Pre-processing: Since the different datasets to be linked are heterogeneous and sometimes dirty, the data owners have to agree on some fields to use in the linkage process. Generally these fields, also called Quasi-Identifier QID, have a high selectivity and together allow the identification of a record. Furthermore the data owners define a set of rules to transform these fields in a standard form, e.g. the way to deal with missing values, case sensitivity and abbreviations. For example data holders in Fig. 1 agreed to use three common fields (first and last name and address) then they normalized them (lower case, ä to ae …).
Blocking: As explained above the main goal of blocking is to mitigate the quadratic nature of the linkage process. It is quite obvious that for each record from one dataset only a small set of records from the other datasets constitute candidate matches that must be checked for similarity. To save comparisons between dissimilar records one can put “probably similar records” in the same blocks, so that only records within one block will be compared with each other. A block is defined by a key, which is shared by all records belonging to it, e.g. the same zip code or some specific letters in the name. Other methods use filter techniques based on some characteristics of the records, the used similarity function and its threshold to prune dissimilar records before comparison. Finally, in the case of Big Data, the aforementioned strategies can be combined within a parallel environment to further improve the runtime.
Similarity computation: In this step records from the same block or partition are compared with each other using one or many similarity functions. The output of this computation is either a unique value, generally normalized between 0 and 1, that expresses the similarity degree between two records, or a vector of normalized similarity values. The latter case occurs when for different attributes different similarity functions are used.
Classification: the similarity values between a pairs of records are used to assign these pair to one of the classes: match, non-match or possible match. There are several classification methods depending on the input data and the use case, e.g. threshold-based, rule-based, (un)supervised learning or the probabilistic method proposed by Fellegi and Sunter.
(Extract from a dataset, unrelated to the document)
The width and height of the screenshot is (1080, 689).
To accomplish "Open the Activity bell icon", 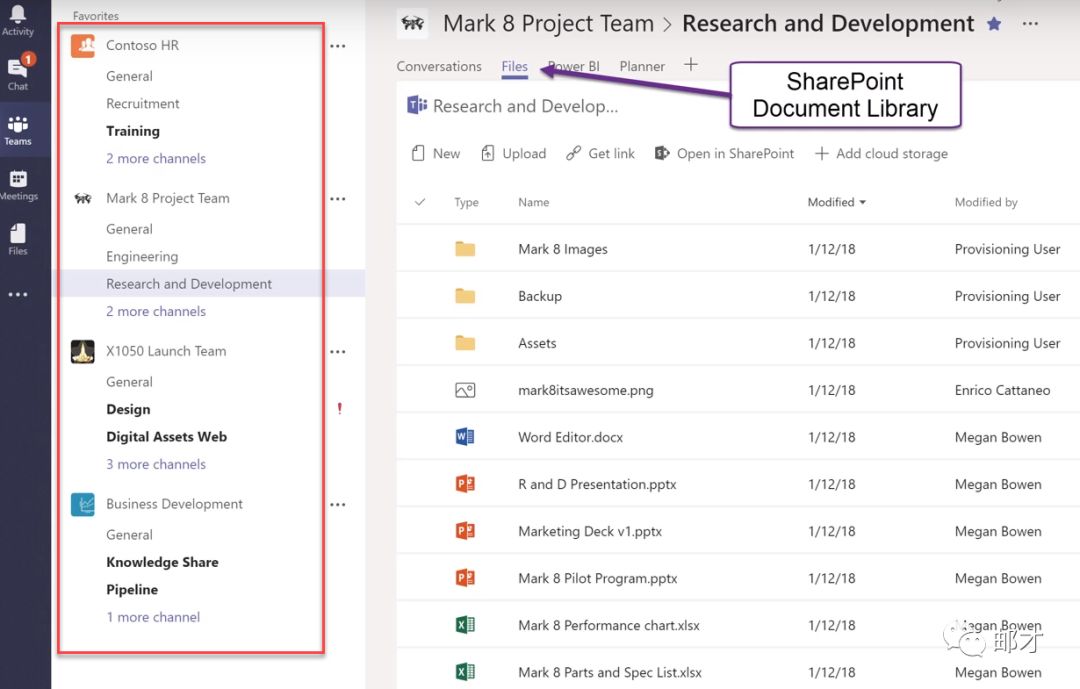I will pos(18,18).
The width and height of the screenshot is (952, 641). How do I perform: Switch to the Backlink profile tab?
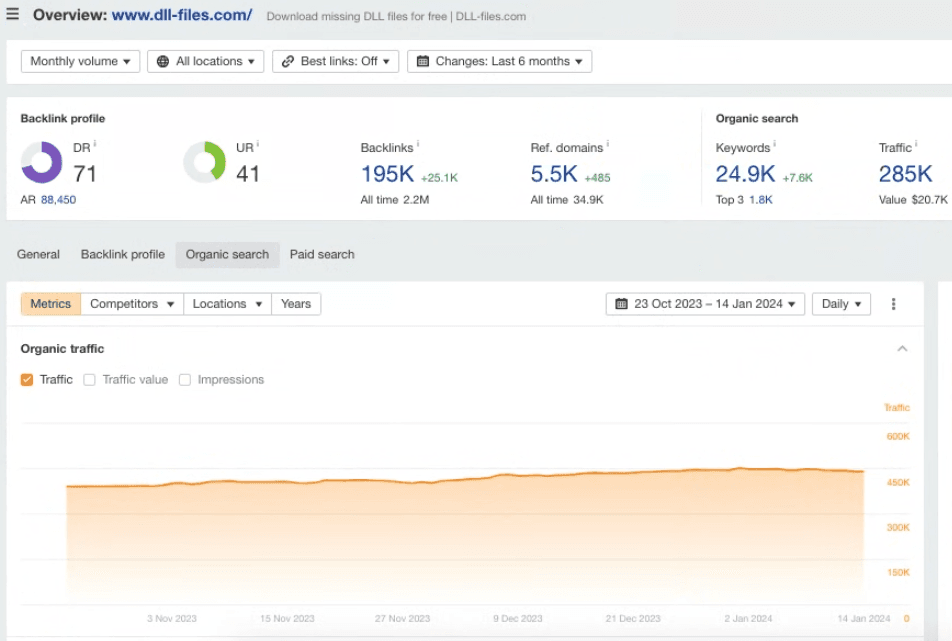point(122,255)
Evaluation: the aim of this step is to evaluate the record linkage process w.r.t. its runtime, its complexity and its result’s quality. Runtime and complexity are much related and depends generally on the efficiency of the blocking method. The blocking scheme should exclude as many dissimilar pairs as possible without causing a runtime overhead. The quality is expressed by two values from the Information Retrieval, precision and recall. Beside the number of true matches precision and recall are influenced by the number false positive and false negative respectively.